__SUPPLIED TEXT__.
— START —

LIBERTY LINCOLN-MERCURY, INC., Plaintiff,
v.
FORD MOTOR COMPANY, Defendant.



The opinion of the court was delivered by: BARRY

 BARRY, District Judge

 This matter comes before the court on the motion of defendant Ford Motor Company ("Ford") for partial summary judgment and for dismissal of certain counts of the amended complaint and the cross-motion of plaintiff Liberty Lincoln-Mercury ("Liberty") for partial summary judgment. This court held oral argument on the matter on March 5, 1996.

 I. STATEMENT OF THE CASE

 The facts surrounding this motion are not in dispute. Plaintiff became an authorized Lincoln-Mercury dealer on March 11, 1976, when plaintiff and defendant entered into standard Lincoln and Mercury Dealer Sales and Service Agreements (the "Agreements"). Pl.'s 12(g) Statement of Undisputed Facts ("Pl.'s 12(g) Statement"), P I.A.; Def.'s 12(g) Statement of Undisputed Facts ("Def.'s 12(g) Statement"), P 1. The Agreements were amended on May 7, 1979 to record a change in ownership interests in Liberty. Pl.'s 12(g) Statement, P I.B.

 Defendant warranties the vehicles it manufactures against manufacturing defects and damages, with the warranties running from defendant to purchasers of new Ford vehicles. Id. at II.A. Although the manufacturer issues the warranty, the Agreements require the dealer to perform the necessary warranty repairs (parts and labor) at no direct cost to the customer, whether or not the dealer had sold the vehicle to the particular purchaser. Id. at II.C. Thus, when a Ford vehicle is covered by the manufacturer's warranty, the owner may bring the vehicle to any franchised dealer and have the vehicle repaired at no cost to him or her.

 When a dealer repairs an automobile under warranty, the dealer submits a reimbursement claim to defendant for the parts and labor used in satisfying the warranty. Agreements (attached at Certif. of Robert X. Robertazzi ("Robertazzi Certif."), Exs. A, B.), P 4(b) (4), at 8. The amount of the reimbursement is determined by a schedule published in defendant's Warranty and Policy Manual ("Manual"), which is revised and reissued annually. Def.'s 12(g) Statement, PP 3-4. Currently, *fn1" defendant generally reimburses dealers at a standard rate of 40% above the dealer's cost for warranty parts on 1994 (or later) model year vehicles, 35% for 1993 model year vehicles, and 30% for earlier years' vehicles. *fn2" Id. at P 5; Robertazzi Certif., Ex. D. The Manual does not contemplate reimbursing dealers at a reasonable retail rate, or even at the suggested retail rate, which is 63% over cost for parts. Pl.'s 12(g) Statement, P II.G. If a dealer disagrees with the parts reimbursement issued, the Manual provides an appeal procedure whereby a dealer may challenge the amount of reimbursement. Warranty Manual (attached at Aff. of James W. Suhay, Ex. A), *fn3" 6.5-1.

— END —

__DATA BLOCK__.
— START —

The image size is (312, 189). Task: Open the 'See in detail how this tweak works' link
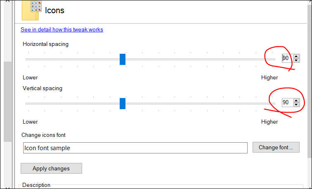pos(62,29)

— END —

__SHORT EXERCISE 1__.
In the court opinion, on what date did Liberty become an authorized Lincoln-Mercury dealer?
__SHORT EXERCISE 2__.
Reproduce the court opinion word for word from "BARRY, District Judge" to "March 5, 1996.".
The data above comes from a separate source and is unrelated to the court opinion.

__TASK OUTPUT 1__.
March 11, 1976.

__TASK OUTPUT 2__.
BARRY, District Judge

 This matter comes before the court on the motion of defendant Ford Motor Company ("Ford") for partial summary judgment and for dismissal of certain counts of the amended complaint and the cross-motion of plaintiff Liberty Lincoln-Mercury ("Liberty") for partial summary judgment. This court held oral argument on the matter on March 5, 1996.